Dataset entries
§ §

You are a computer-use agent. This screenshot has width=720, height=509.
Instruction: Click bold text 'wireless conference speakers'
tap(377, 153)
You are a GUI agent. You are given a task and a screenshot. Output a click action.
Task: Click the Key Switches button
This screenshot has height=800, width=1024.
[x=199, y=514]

§ §

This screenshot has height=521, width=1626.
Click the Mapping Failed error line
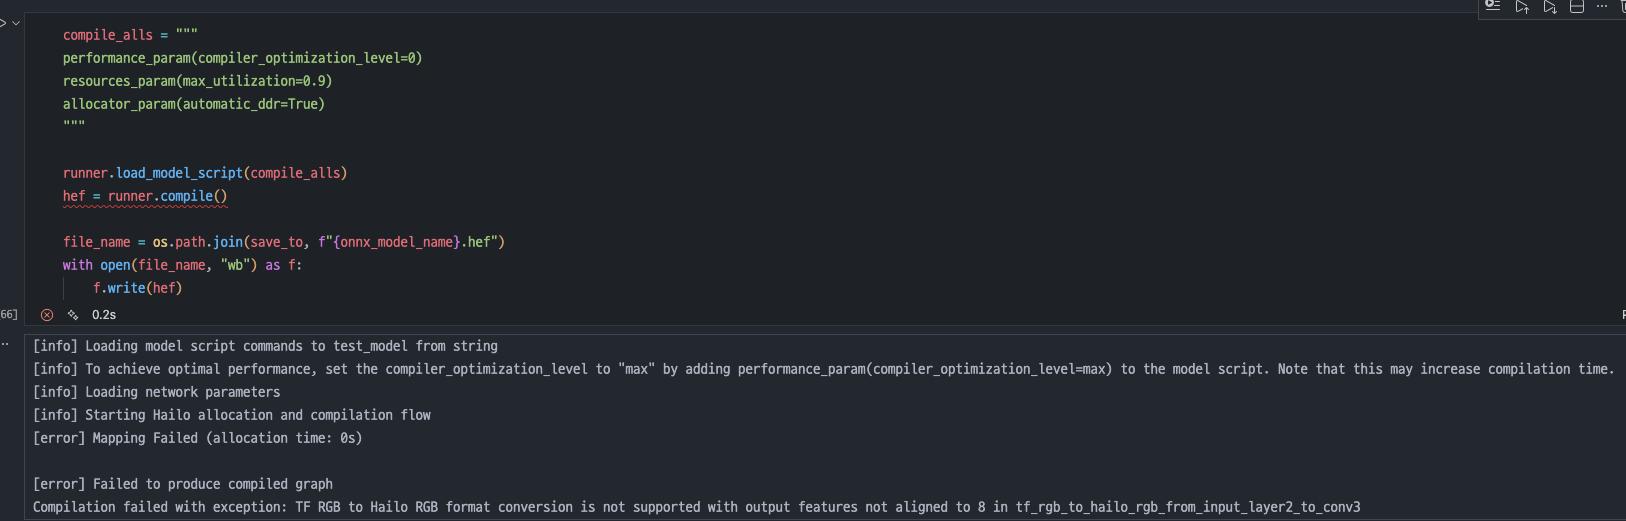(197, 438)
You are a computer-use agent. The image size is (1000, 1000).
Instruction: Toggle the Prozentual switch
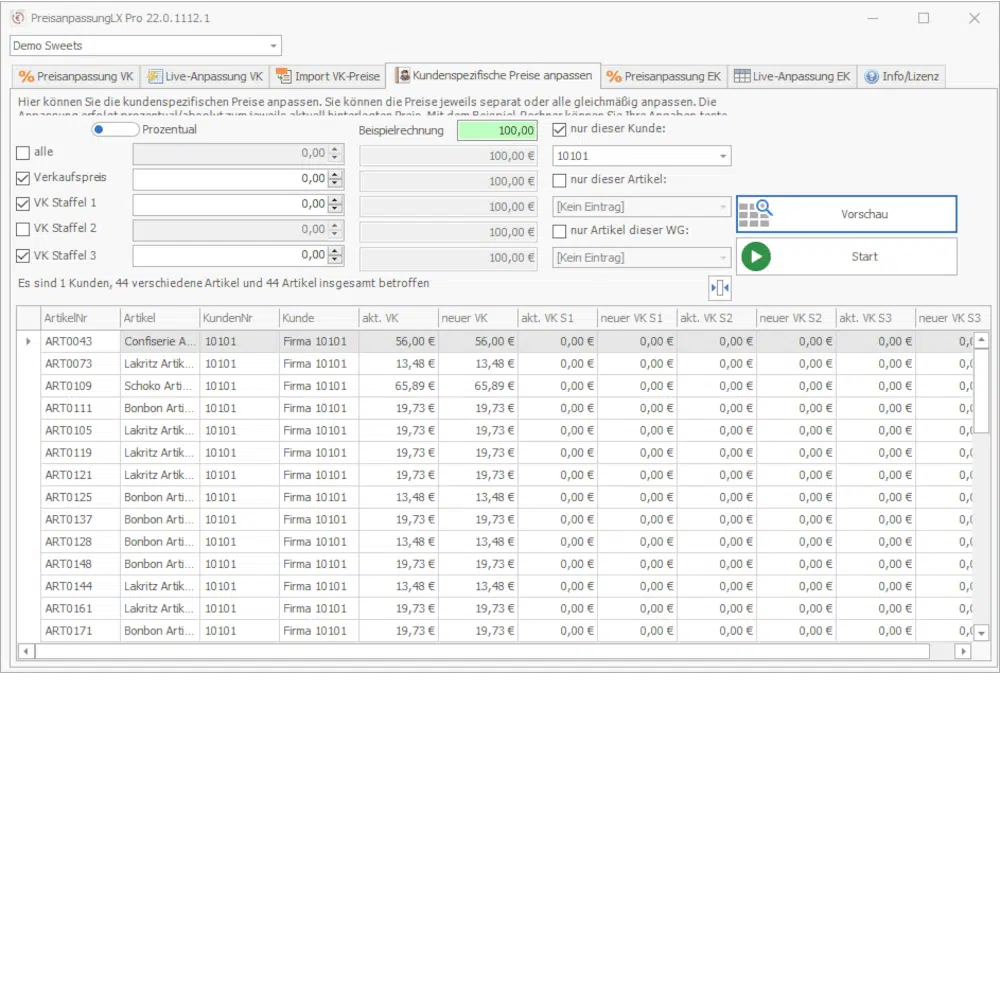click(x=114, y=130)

§ §

● **EXERCISE REQUIREMENTS**:
Each line holding the word "computer" must be pulled from the records.

● **OUTPUT**:
You are a computer-use agent. This screenshot has width=720, height=509.
You are a computer-use agent. The image size is (1000, 1000).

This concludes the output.